Exercise: Getting Started
Like many of us, when I first decided to lose weight I didn’t know what to do. Many of us lead busy lives and simply lack the time to exercise or the money for a gym membership and the assistance that comes from that. As a personal testament, weight loss and building muscle can be successfully achieved within your own home. I believe that focusing on the basics will help you later when decide to focus on more complicated workouts (which is where I myself am just starting to touch base with). You might not be the next underwear model for Hanes, I’m definitely not, but there is nothing stopping you – be it finances or time – from cutting that weight off yourself or packing on an extra layer of muscle.

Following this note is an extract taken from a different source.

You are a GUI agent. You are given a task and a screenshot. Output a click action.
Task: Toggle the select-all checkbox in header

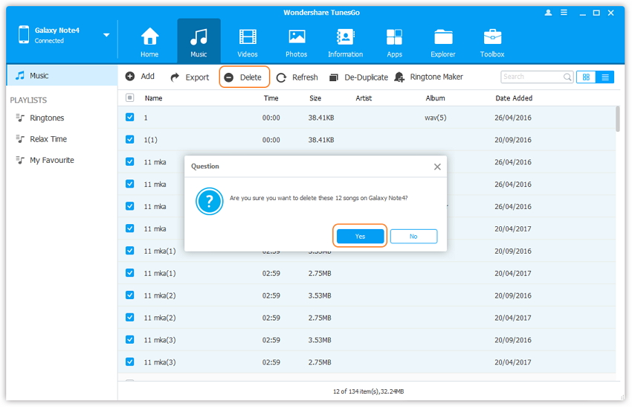pyautogui.click(x=130, y=98)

Pick three days and set thirty minutes aside. Try aiming for morning workouts – they work better to help the metabolic process that way – and get crackin’. Starting out, keep it simple (do not mistake that word for “easy”) – stuff that will tone your body’s primary muscles and build strength, endurance, and encourages fat loss.
Only in the last six months have I myself gotten a weight bench, so I write this assuming that you lack one. Even now my primary focus is on basic resistance training: I do different styles of pushups, crunches, and other equipment-less calisthenics as I’m most accustomed to them and have had the best results. Below are my rules that I developed for myself. I am probably one of the laziest people on the planet, so I cannot emphasize enough that before you start looking up exercise routines that you need to have the right mindset going in.
Stick to Your Routine
I repeat, stick to your routine. I can’t stress this enough. Once you’ve decided your times, your days, and your exercises, do not deviate from them. You are more likely to slack off and eventually stop altogether if you are not strict about your times. By setting aside a specific time in your mind you are far more likely to follow through than if you promise yourself that you’ll get it done today at some point. If you decide that from seven in the morning until eight on Mondays, Wednesdays, and Fridays you are going to get a workout then always do it at those specific times. This rule should only be violated in lieu of my second rule:
Expand Your Routine
In the beginning, you started off for a half hour three days a week with a defined number of sets. This should not – I repeat should not – remain finite. Always be considering how you can expand your activity. This may be extending the length of the workouts. It may be adding an additional day. I myself constantly increased the length of my sets, usually by five every other week. Eventually I was only taking a break on weekends. As your body strengthens, you want to be pushing yourself more and more. Whereas having access to a bench can be augmented by increasing the weight and reps, with equipment-less exercise you often need to make increases in time and workout productivity.
Focus on Form Mastery
A pushup is completely wasted if done improperly. Your first month should be dedicated to making certain you are using appropriate form. There are many guides online that will show you the exact stances and forms to use (and how to adjust them to focus on a different muscle group). Do them right from the beginning rather than wasting your energy on improper exercise technique.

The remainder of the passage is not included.